> _The task_:
Beginning with the line that holds "Given: Click the zoom magnifier icon" in the data below, give again every line through the one that holds "Change the Approval Status Equals operator", exactly as written.
*** Exercise materials Section Begins ***
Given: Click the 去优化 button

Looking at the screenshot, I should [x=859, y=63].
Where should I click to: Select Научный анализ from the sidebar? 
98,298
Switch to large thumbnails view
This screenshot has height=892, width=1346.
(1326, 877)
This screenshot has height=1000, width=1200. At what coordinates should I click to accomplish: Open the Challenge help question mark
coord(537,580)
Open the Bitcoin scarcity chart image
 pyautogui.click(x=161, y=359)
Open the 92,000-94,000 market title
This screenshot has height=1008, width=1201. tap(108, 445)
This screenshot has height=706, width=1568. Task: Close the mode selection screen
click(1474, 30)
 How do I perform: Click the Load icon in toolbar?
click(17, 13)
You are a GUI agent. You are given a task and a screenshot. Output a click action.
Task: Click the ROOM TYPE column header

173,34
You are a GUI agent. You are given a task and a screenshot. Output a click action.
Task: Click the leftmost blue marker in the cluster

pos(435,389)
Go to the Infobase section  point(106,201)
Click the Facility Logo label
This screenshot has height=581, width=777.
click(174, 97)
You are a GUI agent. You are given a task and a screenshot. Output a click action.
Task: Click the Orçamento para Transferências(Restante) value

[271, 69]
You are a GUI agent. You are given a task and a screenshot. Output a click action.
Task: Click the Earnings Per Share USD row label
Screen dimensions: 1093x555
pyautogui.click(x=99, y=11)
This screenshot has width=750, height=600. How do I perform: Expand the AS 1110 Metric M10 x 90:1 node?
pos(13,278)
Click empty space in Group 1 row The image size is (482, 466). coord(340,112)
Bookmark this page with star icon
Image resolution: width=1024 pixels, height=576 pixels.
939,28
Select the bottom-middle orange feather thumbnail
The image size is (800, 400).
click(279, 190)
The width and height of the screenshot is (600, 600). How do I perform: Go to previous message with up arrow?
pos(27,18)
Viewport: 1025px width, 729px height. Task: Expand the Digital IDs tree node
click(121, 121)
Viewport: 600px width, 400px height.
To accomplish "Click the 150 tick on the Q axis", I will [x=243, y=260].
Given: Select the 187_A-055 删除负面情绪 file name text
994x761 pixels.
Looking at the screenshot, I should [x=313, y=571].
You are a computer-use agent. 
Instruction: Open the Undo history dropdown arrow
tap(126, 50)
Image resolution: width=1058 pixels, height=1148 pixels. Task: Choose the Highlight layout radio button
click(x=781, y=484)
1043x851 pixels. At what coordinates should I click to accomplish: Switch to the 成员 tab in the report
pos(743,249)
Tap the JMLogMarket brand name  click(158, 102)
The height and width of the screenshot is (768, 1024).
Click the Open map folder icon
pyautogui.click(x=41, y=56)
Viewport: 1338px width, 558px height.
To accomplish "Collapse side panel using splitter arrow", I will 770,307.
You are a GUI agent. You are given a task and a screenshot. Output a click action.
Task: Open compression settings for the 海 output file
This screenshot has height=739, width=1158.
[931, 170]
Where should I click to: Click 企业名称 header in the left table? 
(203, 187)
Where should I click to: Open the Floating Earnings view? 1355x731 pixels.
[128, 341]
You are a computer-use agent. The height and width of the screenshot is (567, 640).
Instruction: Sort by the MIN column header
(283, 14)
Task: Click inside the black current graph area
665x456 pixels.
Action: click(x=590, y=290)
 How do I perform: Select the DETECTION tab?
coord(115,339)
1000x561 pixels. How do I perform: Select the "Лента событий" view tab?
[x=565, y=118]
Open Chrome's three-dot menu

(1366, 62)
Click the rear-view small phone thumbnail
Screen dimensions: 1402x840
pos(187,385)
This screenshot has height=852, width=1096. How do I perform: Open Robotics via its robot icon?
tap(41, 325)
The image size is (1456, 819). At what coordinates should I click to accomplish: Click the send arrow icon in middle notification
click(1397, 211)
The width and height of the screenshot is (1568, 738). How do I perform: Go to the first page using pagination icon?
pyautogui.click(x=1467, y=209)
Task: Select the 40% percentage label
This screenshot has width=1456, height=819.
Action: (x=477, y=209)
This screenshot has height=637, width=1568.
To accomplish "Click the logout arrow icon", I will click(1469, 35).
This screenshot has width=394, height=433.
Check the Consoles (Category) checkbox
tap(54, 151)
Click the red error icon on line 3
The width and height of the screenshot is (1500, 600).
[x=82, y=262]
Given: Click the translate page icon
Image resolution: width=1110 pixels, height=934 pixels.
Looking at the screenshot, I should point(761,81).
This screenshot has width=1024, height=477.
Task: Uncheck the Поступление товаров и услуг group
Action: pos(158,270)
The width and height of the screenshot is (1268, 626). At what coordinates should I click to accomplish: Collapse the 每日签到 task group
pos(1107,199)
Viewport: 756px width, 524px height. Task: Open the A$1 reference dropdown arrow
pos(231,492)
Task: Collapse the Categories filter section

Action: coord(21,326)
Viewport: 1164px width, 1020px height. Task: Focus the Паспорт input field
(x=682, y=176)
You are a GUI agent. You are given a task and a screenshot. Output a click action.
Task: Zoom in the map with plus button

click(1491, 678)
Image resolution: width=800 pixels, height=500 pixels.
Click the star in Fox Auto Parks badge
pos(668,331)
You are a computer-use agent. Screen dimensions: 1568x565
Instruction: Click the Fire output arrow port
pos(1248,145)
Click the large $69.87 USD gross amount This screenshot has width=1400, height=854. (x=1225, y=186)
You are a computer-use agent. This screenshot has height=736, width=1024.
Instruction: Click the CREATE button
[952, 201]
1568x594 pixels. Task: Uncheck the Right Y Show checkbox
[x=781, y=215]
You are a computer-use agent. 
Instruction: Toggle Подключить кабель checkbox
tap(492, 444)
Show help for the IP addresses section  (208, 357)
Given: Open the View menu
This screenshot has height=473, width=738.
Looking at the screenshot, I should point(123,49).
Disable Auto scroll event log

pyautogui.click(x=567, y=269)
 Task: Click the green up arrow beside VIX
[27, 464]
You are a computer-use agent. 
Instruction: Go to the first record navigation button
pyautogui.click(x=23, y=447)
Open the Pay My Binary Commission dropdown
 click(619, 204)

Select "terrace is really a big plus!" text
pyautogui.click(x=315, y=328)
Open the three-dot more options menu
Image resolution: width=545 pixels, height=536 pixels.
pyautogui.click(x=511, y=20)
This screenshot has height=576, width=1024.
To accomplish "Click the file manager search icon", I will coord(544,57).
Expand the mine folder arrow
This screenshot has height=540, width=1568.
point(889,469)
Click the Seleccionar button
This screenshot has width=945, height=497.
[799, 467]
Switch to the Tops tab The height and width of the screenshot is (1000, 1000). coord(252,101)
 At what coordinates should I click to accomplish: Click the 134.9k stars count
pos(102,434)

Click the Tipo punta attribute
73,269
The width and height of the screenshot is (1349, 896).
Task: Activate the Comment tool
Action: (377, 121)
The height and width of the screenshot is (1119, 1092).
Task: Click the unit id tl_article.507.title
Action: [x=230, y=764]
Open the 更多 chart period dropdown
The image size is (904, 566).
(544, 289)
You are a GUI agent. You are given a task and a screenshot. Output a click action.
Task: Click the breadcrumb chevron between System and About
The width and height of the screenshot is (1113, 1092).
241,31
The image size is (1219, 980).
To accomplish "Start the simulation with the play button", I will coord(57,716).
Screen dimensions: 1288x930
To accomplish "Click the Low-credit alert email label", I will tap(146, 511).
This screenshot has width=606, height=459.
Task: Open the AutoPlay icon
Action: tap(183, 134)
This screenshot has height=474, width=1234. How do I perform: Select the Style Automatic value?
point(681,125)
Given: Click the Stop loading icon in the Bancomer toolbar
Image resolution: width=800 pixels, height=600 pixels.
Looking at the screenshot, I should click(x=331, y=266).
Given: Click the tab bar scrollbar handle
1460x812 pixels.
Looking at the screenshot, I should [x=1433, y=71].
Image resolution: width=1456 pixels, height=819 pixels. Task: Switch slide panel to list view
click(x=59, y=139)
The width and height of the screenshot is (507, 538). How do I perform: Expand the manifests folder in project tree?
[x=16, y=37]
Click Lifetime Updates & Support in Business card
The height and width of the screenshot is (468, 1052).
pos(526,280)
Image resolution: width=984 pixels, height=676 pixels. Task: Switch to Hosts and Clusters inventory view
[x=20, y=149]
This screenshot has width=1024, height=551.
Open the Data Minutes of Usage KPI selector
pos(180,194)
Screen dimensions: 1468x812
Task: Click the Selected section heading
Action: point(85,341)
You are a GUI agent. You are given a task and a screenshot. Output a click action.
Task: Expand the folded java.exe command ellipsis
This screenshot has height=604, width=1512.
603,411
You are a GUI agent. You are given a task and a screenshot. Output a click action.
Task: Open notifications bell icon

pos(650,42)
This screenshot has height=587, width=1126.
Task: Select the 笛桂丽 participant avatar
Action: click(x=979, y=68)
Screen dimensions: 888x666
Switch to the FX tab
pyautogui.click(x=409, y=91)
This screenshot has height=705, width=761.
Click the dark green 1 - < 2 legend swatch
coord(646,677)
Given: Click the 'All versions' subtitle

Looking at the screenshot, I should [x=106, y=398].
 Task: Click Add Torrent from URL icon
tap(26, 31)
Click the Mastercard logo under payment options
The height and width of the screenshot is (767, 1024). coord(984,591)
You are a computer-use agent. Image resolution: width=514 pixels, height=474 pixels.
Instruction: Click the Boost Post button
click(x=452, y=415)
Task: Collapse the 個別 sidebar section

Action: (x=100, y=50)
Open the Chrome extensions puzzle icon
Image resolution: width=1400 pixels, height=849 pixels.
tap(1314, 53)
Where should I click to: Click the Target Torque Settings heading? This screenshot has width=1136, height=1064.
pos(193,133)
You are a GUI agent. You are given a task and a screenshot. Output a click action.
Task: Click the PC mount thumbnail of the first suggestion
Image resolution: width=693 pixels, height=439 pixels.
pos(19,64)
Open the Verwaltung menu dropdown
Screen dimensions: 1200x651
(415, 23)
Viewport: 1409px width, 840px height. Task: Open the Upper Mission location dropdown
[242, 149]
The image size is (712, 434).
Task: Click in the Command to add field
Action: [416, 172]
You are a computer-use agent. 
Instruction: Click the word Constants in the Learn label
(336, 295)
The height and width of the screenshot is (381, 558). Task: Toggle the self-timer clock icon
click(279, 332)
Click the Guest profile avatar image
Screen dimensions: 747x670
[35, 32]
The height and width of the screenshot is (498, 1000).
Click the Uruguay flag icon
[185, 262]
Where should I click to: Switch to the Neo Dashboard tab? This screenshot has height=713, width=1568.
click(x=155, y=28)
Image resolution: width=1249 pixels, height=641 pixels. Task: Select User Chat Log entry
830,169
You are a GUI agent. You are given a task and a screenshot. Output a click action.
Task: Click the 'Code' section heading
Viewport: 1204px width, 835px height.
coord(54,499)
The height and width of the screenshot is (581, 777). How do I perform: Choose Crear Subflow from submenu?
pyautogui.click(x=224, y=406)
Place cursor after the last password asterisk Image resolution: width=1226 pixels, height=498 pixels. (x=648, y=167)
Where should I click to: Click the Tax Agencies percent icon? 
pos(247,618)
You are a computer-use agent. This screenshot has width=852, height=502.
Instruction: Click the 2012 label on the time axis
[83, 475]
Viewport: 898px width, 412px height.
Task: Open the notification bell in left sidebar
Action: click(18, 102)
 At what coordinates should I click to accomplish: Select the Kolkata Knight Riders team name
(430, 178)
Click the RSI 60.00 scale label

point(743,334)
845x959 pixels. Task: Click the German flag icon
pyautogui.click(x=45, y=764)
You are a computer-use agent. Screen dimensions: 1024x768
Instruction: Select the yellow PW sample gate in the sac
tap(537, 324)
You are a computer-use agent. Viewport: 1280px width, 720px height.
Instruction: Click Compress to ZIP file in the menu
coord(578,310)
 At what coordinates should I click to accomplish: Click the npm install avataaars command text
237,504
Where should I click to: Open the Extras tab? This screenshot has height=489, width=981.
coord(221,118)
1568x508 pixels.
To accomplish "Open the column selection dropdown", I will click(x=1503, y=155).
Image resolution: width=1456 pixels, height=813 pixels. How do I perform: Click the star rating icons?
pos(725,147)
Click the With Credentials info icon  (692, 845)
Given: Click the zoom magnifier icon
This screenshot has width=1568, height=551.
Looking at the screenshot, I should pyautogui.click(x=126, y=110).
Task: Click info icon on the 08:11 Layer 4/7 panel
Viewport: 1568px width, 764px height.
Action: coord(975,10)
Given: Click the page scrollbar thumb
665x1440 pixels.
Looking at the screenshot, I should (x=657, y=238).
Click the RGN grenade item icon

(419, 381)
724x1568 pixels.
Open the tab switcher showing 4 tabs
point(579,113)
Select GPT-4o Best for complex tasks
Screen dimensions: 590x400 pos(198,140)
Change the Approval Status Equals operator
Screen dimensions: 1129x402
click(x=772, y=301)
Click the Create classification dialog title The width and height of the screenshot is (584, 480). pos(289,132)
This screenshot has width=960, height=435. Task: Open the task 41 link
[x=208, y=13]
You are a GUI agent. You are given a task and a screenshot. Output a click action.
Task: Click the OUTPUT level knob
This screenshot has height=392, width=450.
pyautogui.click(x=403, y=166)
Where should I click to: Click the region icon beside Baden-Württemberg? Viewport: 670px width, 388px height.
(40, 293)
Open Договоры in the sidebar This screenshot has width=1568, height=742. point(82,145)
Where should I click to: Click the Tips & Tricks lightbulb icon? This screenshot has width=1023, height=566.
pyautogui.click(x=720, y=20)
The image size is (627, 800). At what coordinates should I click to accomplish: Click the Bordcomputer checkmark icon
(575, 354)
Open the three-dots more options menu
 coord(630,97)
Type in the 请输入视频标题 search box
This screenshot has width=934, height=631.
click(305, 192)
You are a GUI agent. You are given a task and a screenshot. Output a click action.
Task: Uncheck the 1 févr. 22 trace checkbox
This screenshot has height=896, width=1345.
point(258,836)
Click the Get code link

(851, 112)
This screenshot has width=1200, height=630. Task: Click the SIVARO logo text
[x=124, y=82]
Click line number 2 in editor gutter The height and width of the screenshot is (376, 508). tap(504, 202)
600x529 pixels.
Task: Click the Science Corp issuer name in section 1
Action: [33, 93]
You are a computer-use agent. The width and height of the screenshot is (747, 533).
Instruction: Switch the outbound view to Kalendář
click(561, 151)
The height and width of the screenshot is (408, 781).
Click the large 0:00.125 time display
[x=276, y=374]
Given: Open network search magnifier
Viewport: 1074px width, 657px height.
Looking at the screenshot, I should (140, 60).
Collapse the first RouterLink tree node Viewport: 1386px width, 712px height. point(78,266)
*** Exercise materials Section Ends ***
> _Output of the task_:
Given: Click the zoom magnifier icon
This screenshot has width=1568, height=551.
Looking at the screenshot, I should pyautogui.click(x=126, y=110).
Task: Click info icon on the 08:11 Layer 4/7 panel
Viewport: 1568px width, 764px height.
Action: coord(975,10)
Given: Click the page scrollbar thumb
665x1440 pixels.
Looking at the screenshot, I should (x=657, y=238).
Click the RGN grenade item icon

(419, 381)
724x1568 pixels.
Open the tab switcher showing 4 tabs
point(579,113)
Select GPT-4o Best for complex tasks
Screen dimensions: 590x400 pos(198,140)
Change the Approval Status Equals operator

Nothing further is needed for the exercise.